The Garamel Buju Banton is Innocent
by DRW
(Jamaica)
Buju Banton
Buju Banton & David Markus
According to an article posted on miaminewtimes.com dancehall and reggae music artiste BUJU BANTON is innocent.
The six (6) page article gives full detail of what happen to Buju and how the was set up.
Here is a Portion of the article below..
On December 8, 2009, reggae singer Buju Banton slipped on his swim trunks, pulled a pair of jeans over them, and, along with two friends — a female companion and his longtime driver and pal, Ian Thomas — jumped into his silver Land Rover with a "Jah One" vanity plate. They left his modest duplex in suburban Tamarac and began the drive to the Gulf Coast for a day of fun in the sun.

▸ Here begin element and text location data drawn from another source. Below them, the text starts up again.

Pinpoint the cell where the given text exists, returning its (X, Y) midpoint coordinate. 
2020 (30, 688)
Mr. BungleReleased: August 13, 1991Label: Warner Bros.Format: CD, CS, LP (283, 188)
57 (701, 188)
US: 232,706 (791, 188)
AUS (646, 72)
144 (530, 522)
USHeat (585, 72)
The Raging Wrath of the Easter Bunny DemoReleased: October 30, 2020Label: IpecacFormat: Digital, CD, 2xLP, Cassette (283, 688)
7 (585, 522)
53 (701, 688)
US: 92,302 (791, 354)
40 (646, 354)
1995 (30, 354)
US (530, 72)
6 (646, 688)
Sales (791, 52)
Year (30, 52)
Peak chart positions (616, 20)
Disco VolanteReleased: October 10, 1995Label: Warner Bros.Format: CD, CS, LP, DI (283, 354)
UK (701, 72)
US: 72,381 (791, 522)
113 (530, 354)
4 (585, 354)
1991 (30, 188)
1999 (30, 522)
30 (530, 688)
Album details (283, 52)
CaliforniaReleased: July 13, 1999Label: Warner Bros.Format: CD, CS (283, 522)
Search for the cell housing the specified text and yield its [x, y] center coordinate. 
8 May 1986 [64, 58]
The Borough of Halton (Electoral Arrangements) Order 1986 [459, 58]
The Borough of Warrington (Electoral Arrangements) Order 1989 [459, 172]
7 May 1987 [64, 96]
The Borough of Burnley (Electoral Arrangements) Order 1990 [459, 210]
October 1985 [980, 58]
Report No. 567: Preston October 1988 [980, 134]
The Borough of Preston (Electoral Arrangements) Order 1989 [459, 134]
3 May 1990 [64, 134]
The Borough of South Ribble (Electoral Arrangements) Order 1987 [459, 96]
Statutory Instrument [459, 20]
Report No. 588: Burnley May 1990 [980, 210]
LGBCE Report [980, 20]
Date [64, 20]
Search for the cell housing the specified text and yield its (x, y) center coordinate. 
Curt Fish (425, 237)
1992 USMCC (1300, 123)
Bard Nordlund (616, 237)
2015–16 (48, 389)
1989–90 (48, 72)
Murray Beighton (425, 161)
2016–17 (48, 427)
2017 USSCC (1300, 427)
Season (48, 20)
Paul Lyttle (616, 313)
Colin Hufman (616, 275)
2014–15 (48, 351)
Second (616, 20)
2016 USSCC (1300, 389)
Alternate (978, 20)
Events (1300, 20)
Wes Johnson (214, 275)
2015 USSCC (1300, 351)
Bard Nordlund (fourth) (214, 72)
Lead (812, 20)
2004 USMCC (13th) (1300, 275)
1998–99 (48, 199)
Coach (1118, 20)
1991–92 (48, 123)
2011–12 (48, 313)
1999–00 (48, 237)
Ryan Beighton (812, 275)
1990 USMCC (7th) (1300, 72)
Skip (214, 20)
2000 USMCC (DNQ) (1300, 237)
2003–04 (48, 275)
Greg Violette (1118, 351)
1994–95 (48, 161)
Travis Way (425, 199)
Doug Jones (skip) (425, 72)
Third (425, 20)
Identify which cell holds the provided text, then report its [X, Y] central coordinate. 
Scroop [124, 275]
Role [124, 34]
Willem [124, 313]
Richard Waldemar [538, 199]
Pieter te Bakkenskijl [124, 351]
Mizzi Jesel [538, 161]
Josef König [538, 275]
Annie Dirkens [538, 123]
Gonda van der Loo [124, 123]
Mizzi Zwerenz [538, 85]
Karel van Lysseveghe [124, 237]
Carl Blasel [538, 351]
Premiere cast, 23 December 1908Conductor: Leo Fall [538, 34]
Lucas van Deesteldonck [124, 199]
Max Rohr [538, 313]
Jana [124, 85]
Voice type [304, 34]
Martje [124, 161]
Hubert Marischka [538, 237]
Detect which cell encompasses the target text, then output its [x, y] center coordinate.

As the exit sign for Naples came into view, Buju called a man they were to meet named Junior to give him a heads-up they would soon arrive. But Junior said plans had changed. They needed to drive to Sarasota and meet him at a restaurant. From there they would grab keys for a friend's boat. Buju agreed.
In Sarasota, the three men sipped margaritas at a restaurant while the lady friend sat in the car. A short while later, the trio headed for a dimly lit warehouse, where someone closed and locked the shutter door behind them. Inside, a stranger who was lurking in the corner began speaking to Junior in Spanish, leaving Buju clueless. There was no boat or keys in sight.
With his long dreadlocks pulled into a ponytail, Buju paced and swayed, his lanky frame oozing nervousness. He asked to use the bathroom but was told the toilet was broken.
"Let me go do it outside," he said.
Junior and the stranger avoided answering him. Then the stranger walked over to a parked car and opened a hidden compartment in the trunk to reveal 20 plastic-wrapped kilos of cocaine.
"I felt my stomach turn," Buju testified months later. "I tried to play it down and be calm. I keep telling myself... be cool, be cool, it's gonna be, just be cool."
Buju's friend Thomas was cool. He plucked a kilo from the pile and plopped it onto a workbench. Buju followed closely behind, peeking over his friend's shoulder as he made a small incision in the packaging. Thomas dabbed a fingertip of the powder on his tongue and proffered the blade to Buju, who followed suit.
After tasting the cocaine, Buju sank into a chair in the corner. He fiddled and tried to occupy himself while Thomas pulled out a phone and negotiated prices with an apparent buyer in Georgia.
"Yo, find out how much he wants," Buju murmured. He later claimed he had no idea who was on the line and that his remark was just an attempt to appear legitimate, to play
it cool. Thomas carried on without pausing.
When the warehouse door screeched open, the men exchanged phone numbers. Buju claims he spent the long drive back to Tamarac throwing up from a combination of stress and margaritas. Later that night, Junior phoned the singer twice. Buju avoided the calls.
The next day, Thomas drove back to Sarasota alone and met Junior at an Applebee's for a round of negotiations. Junior pushed to get Buju involved in that day's antics. "He does not want to do nothing, man," Thomas responded. "That's not him, you know? Music, eat, sleep, shit every day." Junior agreed to sell five kilos to Thomas's connection in Georgia, then left the restaurant, called his supervisor at the Drug Enforcement Agency, and said it was a "miracle" that he held onto the deal.
On the morning of December 10, 2009, authorities busted Thomas and a guy from Georgia named James Mack at the Sarasota warehouse, where the two were caught with a gun and $135,000 in cash while trying to buy several kilos. Cops then pulled Buju from his Tamarac home and placed him under arrest on two charges: conspiracy to possess with the intent to distribute cocaine and possession of a firearm in furtherance of a drug-trafficking offense — even though the firearm at issue was carried by Mack, not Buju.
It's a case built upon the handiwork of a mendacious snitch — Alex Johnson, AKA Junior — with an extensive criminal history and clear financial motives to see Buju arrested. An aggressive federal prosecutor spent big in two weeklong trials in Tampa to secure a celebrity conviction. The saga sheds light on how far the government will go and how dirty it will play to win the few big battles left in the long-ago failed War on Drugs. Now, while one of the most successful and controversial Jamaican artists — a man who won a Grammy for best reggae album a year ago — sits in a Miami penitentiary, the 11th Circuit Court of Appeals is considering whether unconstitutional tactics were used to nail a man who had no known criminal record.
Mark Anthony Myrie, better known by his nickname Buju ("Banton" is a title applied to storytellers and DJs), was born into the blistering heat of Kingston in July 1973. The youngest of 15, he grew up immersed in the poverty and political strife of a country that had gained its independence from the British Empire only a decade earlier. His mom sold provisions at the local market; his dad was out of the picture. As a young boy, he sneaked out at night and peeked into the nearby dancehalls to watch locals perform.